La Maison Desmeules représente d’une certaine manière la fin d’une ère. Il s’agit de l’une des dernières petites RPA privées dans Charlevoix. D’autres, sous forme d’OSBL, demeurent en opération.
« On n’a pas le droit d’aller chercher de l’aide, on n’a pas le droit non plus, par exemple, d’avoir un congé de taxe de la Ville de Clermont en raison de notre statut », explique la femme.
Pour ses propriétaires, la situation est hautement frustrante. L’installation de ces gicleurs aura contribué à leur situation précaire. Croyant initialement obtenir une aide financière importante, ils se sont retrouvés à devoir débourser une somme de 80 000 $ de leur propre poche. Ils estiment avoir été mal informés dans ce dossier.
« Tout au long du processus, on a jamais reçu une réponse précise sur combien on avait le droit jusqu’à ce qu’on lève le ton. On nous l’a finalement dit, mais en nous disant que rien n’avait été signé pour le moment. Par la suite, on nous dit que c’est nous qui avions fait les choses à l’envers », dénonce-t-elle.

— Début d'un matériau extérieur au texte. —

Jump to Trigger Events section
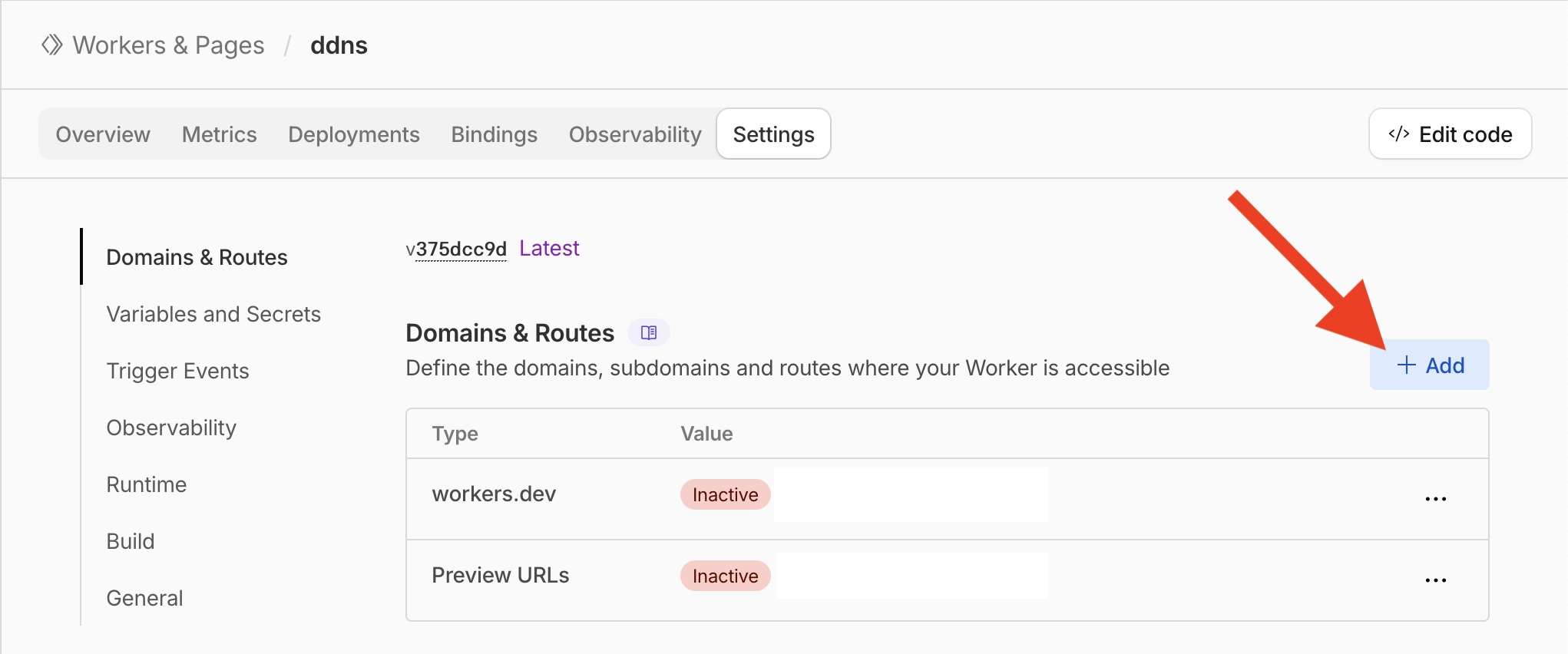Image resolution: width=1568 pixels, height=654 pixels. click(x=177, y=371)
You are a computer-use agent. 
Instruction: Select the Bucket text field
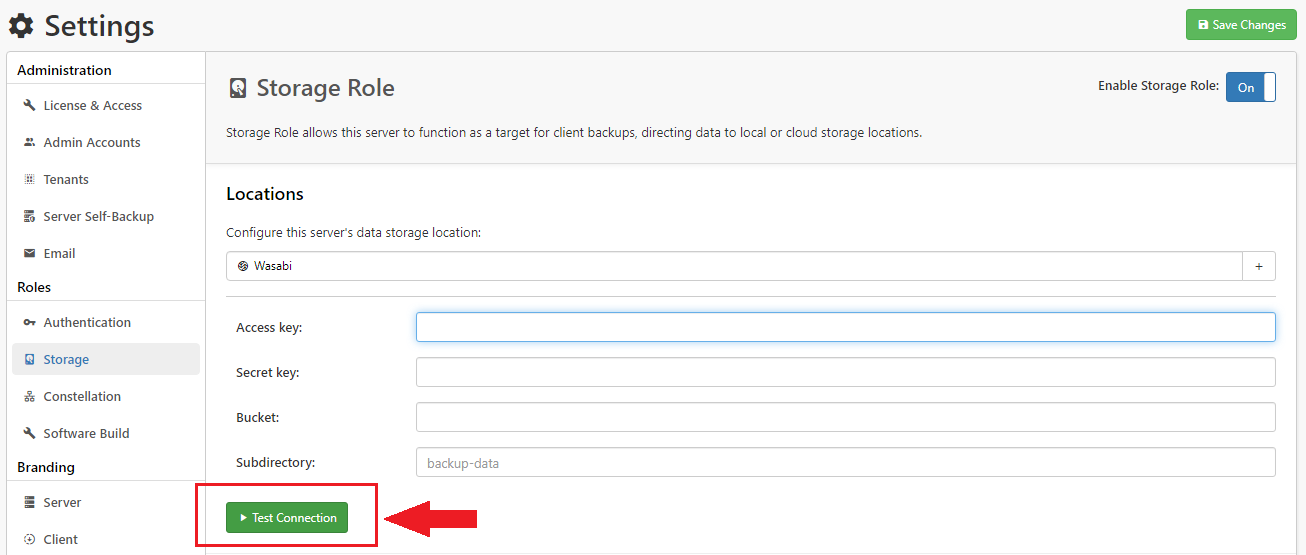coord(845,417)
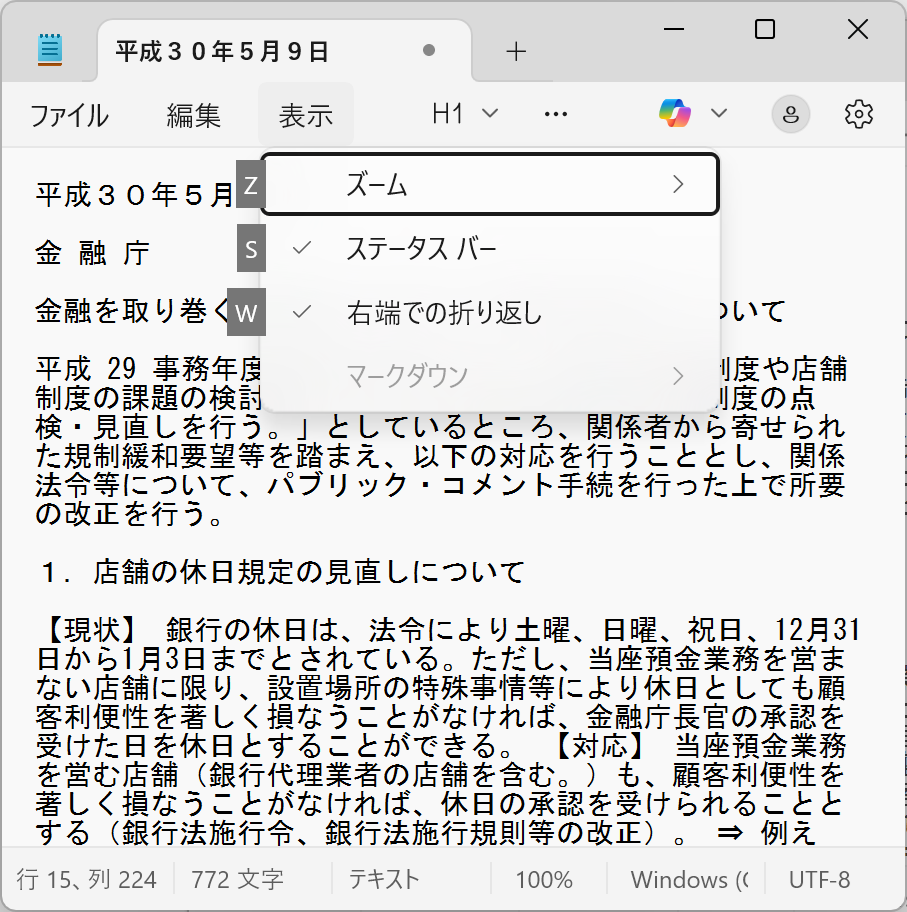Open the Copilot icon
The image size is (907, 912).
click(675, 114)
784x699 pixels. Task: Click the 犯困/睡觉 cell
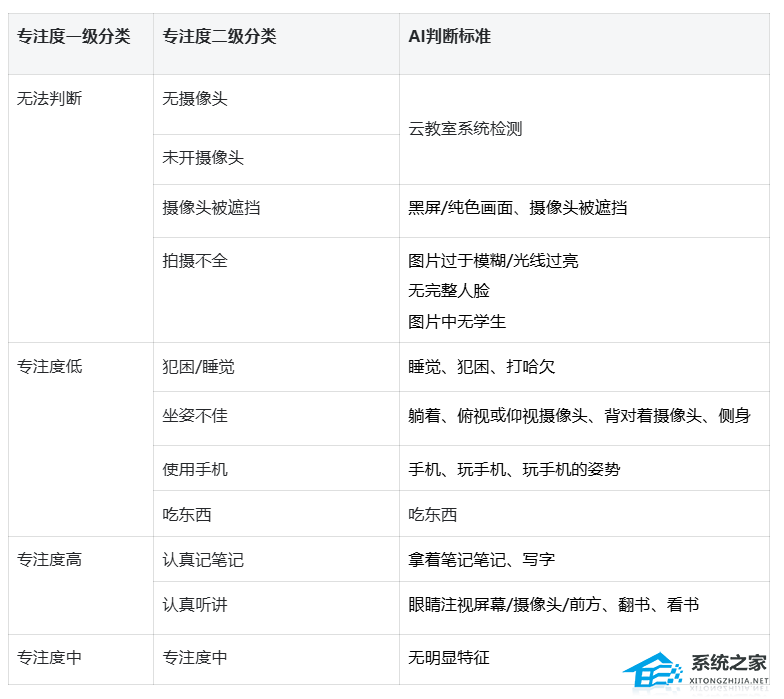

Devant une date limite prévue initialement en décembre 2024, la résidence s’est empressée de débuter les travaux. Surchargé, la plupart des entrepreneurs spécialisés étaient d’ailleurs indisponibles.

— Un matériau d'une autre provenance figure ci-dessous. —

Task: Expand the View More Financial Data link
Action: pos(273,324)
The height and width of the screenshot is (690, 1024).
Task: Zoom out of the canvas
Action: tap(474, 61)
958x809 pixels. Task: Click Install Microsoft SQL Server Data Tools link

« Nous avons mis de l’avant nos problématiques financières et le fait que ça nous coûte beaucoup trop cher. On nous a dit que les résidences qui n’allaient pas être conformes à cette date étaient menacées de fermeture. On nous a pressé pour finalement se rendre compte que la non-communication de la vérité n’a pas été faite », ajoute Audrey Tremblay.
Pour l’instant, la partie restante des travaux a été mise sur la glace, faute de fonds.
« On ne peut pas charger plus cher à nos résidents parce que notre résidence est giclée. C’est juste une obligation, ce n’est pas un service qu’on ajoute dans notre RPA », précise-t-elle.
Afin d’assurer la survie de la résidence, ces propriétaires ont lancé une campagne de sociofinancement à contrecœur. Les entrepreneurs comptent tout faire pour le bien de leurs clientèles.
« Certains résidents sont ici depuis 14 ans. On ne pourrait pas les mettre à la porte, on ne veut pas les mettre à la porte. On essaie de les rassurer », termine Audrey Tremblay.